Exercise: Count the lines in the data below that contain the word "This". Reply with the number only.

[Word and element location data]
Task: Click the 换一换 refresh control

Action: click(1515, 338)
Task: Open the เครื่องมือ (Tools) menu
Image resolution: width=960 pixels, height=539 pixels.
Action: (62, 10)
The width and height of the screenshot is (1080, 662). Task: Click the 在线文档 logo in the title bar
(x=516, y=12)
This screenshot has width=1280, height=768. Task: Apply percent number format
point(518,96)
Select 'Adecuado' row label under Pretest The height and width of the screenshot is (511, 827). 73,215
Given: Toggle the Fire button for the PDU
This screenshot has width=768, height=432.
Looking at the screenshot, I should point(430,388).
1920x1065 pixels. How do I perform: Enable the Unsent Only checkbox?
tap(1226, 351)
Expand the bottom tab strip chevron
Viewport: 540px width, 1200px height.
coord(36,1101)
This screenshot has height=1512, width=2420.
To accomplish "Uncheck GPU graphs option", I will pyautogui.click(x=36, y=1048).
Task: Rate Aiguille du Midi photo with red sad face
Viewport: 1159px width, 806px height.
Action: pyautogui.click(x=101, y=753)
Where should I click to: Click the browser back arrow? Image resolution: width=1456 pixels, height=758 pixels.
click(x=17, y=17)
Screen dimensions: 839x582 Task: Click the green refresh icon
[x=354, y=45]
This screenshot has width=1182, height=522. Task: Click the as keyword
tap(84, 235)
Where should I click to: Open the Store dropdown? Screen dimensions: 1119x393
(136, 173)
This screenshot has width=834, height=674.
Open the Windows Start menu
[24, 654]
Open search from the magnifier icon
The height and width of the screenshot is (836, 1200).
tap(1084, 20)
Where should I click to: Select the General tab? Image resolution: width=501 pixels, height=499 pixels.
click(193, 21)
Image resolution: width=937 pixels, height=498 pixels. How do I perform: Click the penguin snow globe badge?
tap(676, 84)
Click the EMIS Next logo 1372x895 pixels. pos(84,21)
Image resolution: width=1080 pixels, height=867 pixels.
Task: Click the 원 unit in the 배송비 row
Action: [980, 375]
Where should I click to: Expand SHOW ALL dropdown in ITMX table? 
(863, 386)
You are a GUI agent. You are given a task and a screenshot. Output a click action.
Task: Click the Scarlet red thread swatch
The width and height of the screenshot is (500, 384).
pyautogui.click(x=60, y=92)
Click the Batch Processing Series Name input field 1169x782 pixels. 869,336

Correct result: 5